Optimizing Construction Schedules with Data Analytics

Understanding and Solving Construction Delays through Predictive Analytics

Construction delays are a persistent challenge plaguing the industry, leading to substantial financial losses and project inefficiencies. Grasping these delays’ nature, causes, and impact is crucial for developing effective mitigation strategies. Let’s delve deeper into the topic of construction delays and how predictive analytics can help solve this vexing issue.

The Grim Reality

Studies have revealed that a staggering percentage of construction projects experience delays, with some estimates suggesting a sobering reality – up to 80% of projects are affected. The consequences are severe: cost overruns, reduced profitability, damaged reputations, and strained stakeholder relationships. The financial toll is particularly concerning, with reports indicating that the global construction industry loses billions of dollars annually due to delays.

80% of projects are delayed
31% of delayed projects are poorly managed
Causing $1.7 trillion in losses due to project mismanagement

Common Culprits Behind Construction Delays

Delays in construction projects can stem from various factors. Poor project planning and scheduling, including inaccurate time and resource estimates, often set the stage for delays. Design changes and scope creep during construction disrupt carefully laid plans, throwing schedules into disarray. Inadequate resource allocation, such as insufficient labor or materials, hinders progress and causes bottlenecks. External factors like adverse weather conditions, heavy rain, or extreme temperatures can also impact activities negatively. Contractual and legal issues, including disputes or delays in obtaining permits, further contribute to project postponements. Finally, poor communication and coordination among team members and suppliers breed misunderstandings and rework, exacerbating delays.

The Role of Predictive Analytics: A Beacon of Hope

Predictive analytics emerges as a powerful tool to address construction delays effectively by improving project planning and resource management. By leveraging historical data, predictive models can provide more accurate time and resource estimates, reducing the likelihood of unrealistic scheduling from the outset.
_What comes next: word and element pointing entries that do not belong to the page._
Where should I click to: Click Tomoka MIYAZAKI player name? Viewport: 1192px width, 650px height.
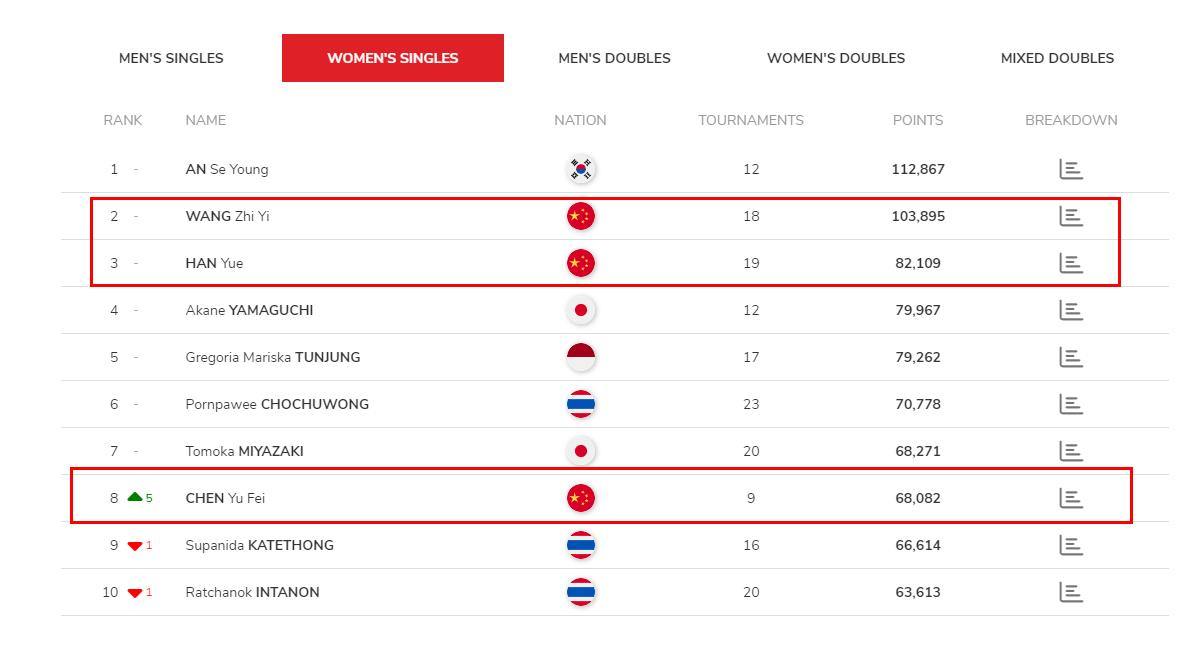point(244,452)
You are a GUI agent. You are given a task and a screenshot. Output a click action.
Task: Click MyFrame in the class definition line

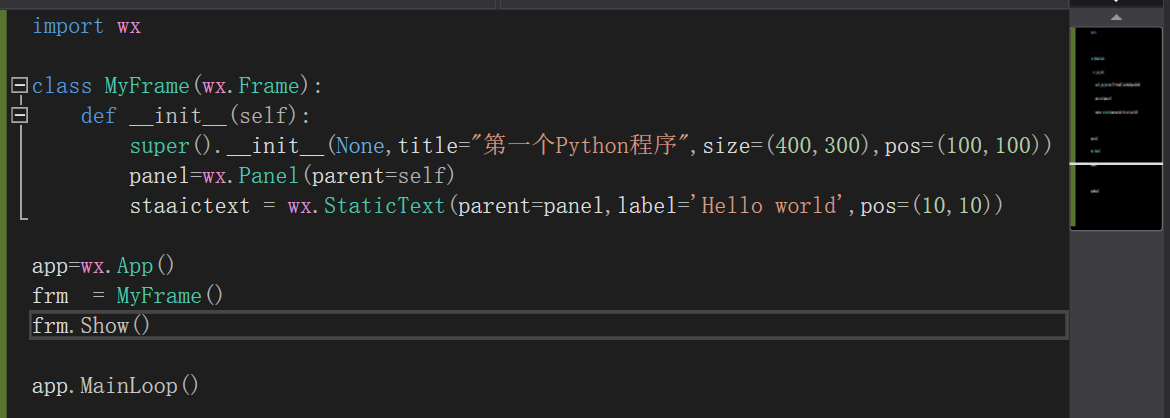pos(148,86)
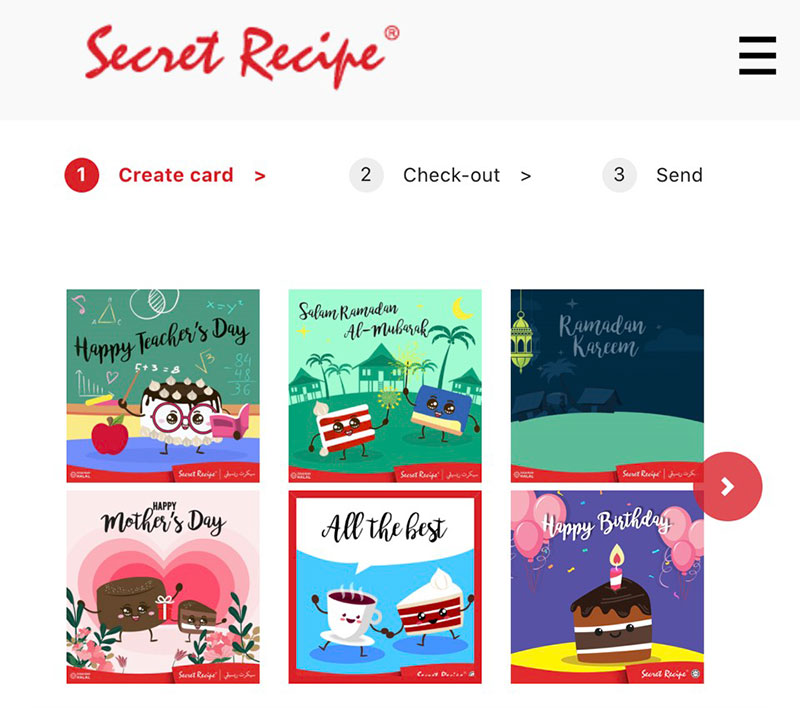Viewport: 800px width, 708px height.
Task: Click the registered trademark symbol on logo
Action: pyautogui.click(x=391, y=33)
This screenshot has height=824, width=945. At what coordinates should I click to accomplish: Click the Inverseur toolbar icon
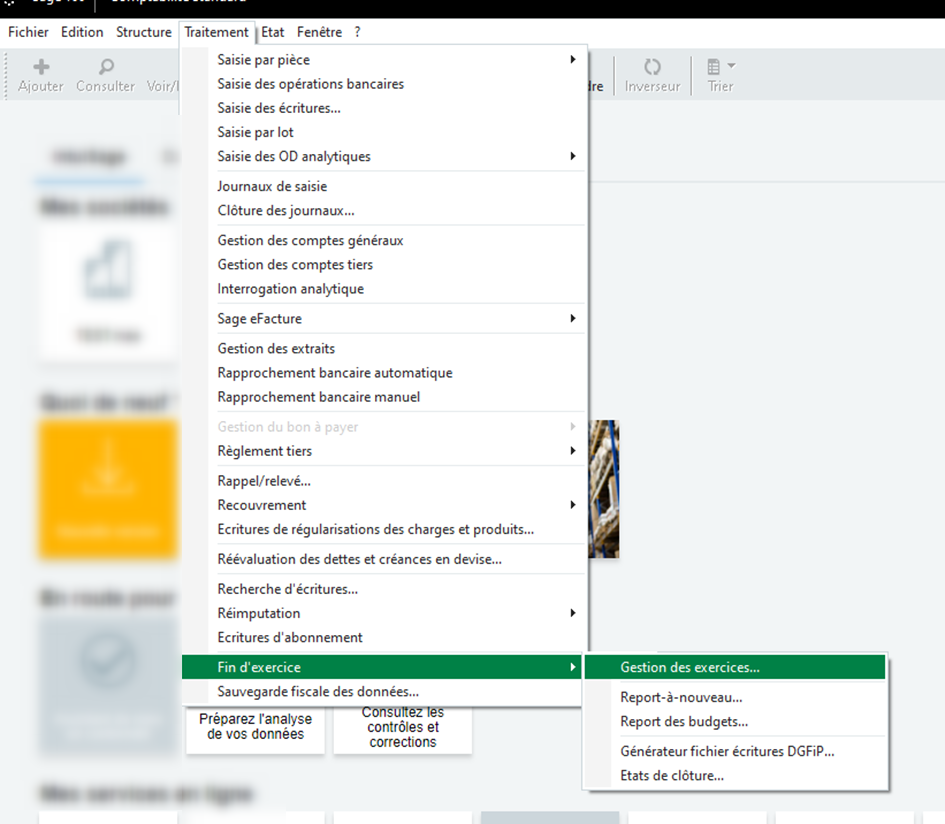click(652, 67)
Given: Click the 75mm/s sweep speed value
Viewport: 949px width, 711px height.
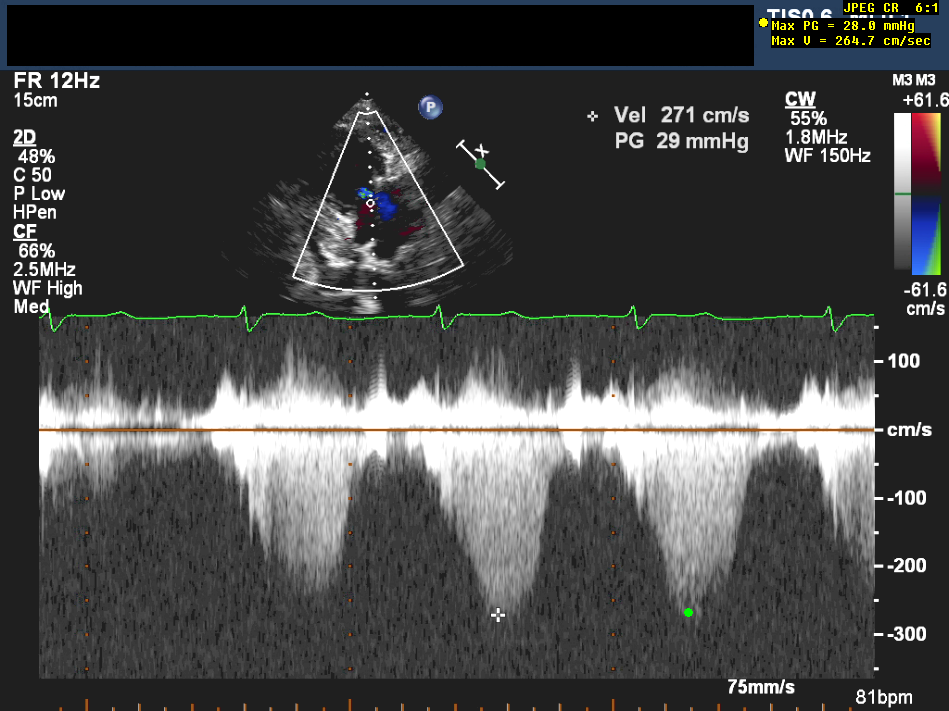Looking at the screenshot, I should (761, 687).
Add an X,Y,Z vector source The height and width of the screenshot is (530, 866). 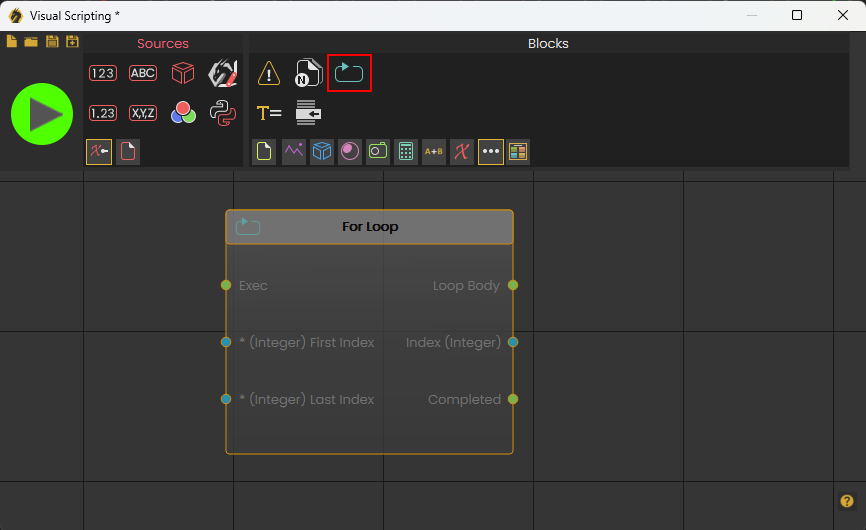pos(143,113)
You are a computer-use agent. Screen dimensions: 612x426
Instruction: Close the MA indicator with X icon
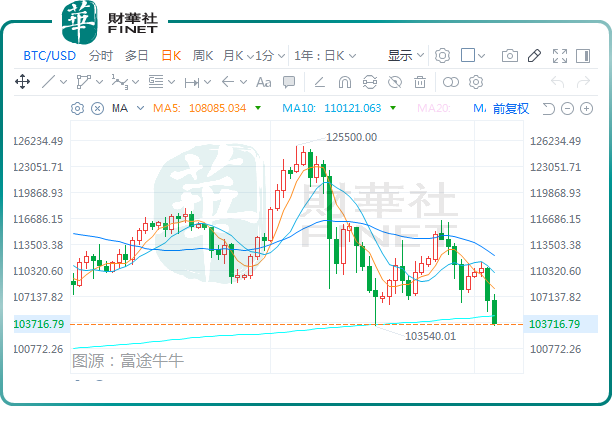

These models can also forecast potential design changes and scope creep, allowing for proactive adjustments to minimize disruptions. Moreover, predictive analysis optimizes resource allocation by identifying the most efficient distribution of labor, materials, and equipment, preventing shortages or surpluses that could impede progress. It can even predict adverse weather conditions, enabling better preparation and scheduling adjustments to mitigate their impact. Additionally, predictive tools can identify potential contractual and legal issues early, facilitating timely resolutions before they escalate into delays. Enhanced communication and coordination are achieved through predictive insights, which streamline workflows and reduce misunderstandings, ultimately minimizing delays caused by miscommunication or rework.

Predictive Analytics allows you to go beyond knowing what has happened and provide a best assessment of what will happen in the future.

The Fundamentals of Predictive Analytics

Predictive analytics harnesses historical data, statistical algorithms, and machine learning techniques to forecast future outcomes. It goes beyond merely understanding past events to provide insights into what might happen next. The process involves several key steps:

Data Collection: Gathering relevant, high-quality data, such as project schedules, weather patterns, and resource allocation records.
Data Analysis: Analyzing and cleaning the data to identify patterns and trends.
Statistical Modeling: Applying statistical techniques like regression analysis to uncover hidden patterns and make predictions.
Machine Learning: Utilizing algorithms like decision trees and neural networks to improve prediction accuracy over time.
Validation: Testing the model’s performance on new data to ensure accuracy and reliability.
Deployment: Integrating the validated model into existing systems to make real-time predictions and support data-driven decision-making.

The Importance of Input Data Quality

It’s worth noting that the quality of predictions heavily depends on the quality of input data. The principle of “garbage in, garbage out” applies, meaning that the predictions will likely be unreliable if the input data is inaccurate, incomplete, or biased. Therefore, ensuring data quality and integrity is crucial for successful predictive analytics implementation.

Statistical Models: Decoding the Mathematical Representations

Statistical models are mathematical representations of real-world phenomena or relationships between variables. They are used to describe, explain, and predict the behavior of a system or process based on observed data. Commonly used machine learning models in construction scheduling include linear regression, decision trees, random forests, and neural networks.

Linear regression predicts task duration or project timelines based on factors like resource allocation and task complexity by finding the best-fitting linear equation.

Decision trees predict delays by creating a tree-like structure based on factors such as project type and weather conditions.

Random forests enhance decision trees by combining multiple trees trained on different data subsets, reducing overfitting and improving accuracy.

Inspired by the human brain, neural networks capture complex non-linear relationships, making them practical for learning intricate patterns in construction scheduling data.

Demystifying Machine Learning

Machine learning is a field of study in artificial intelligence concerned with developing and studying statistical algorithms that can learn from data and generalize to unseen data, thus performing tasks without explicit instructions.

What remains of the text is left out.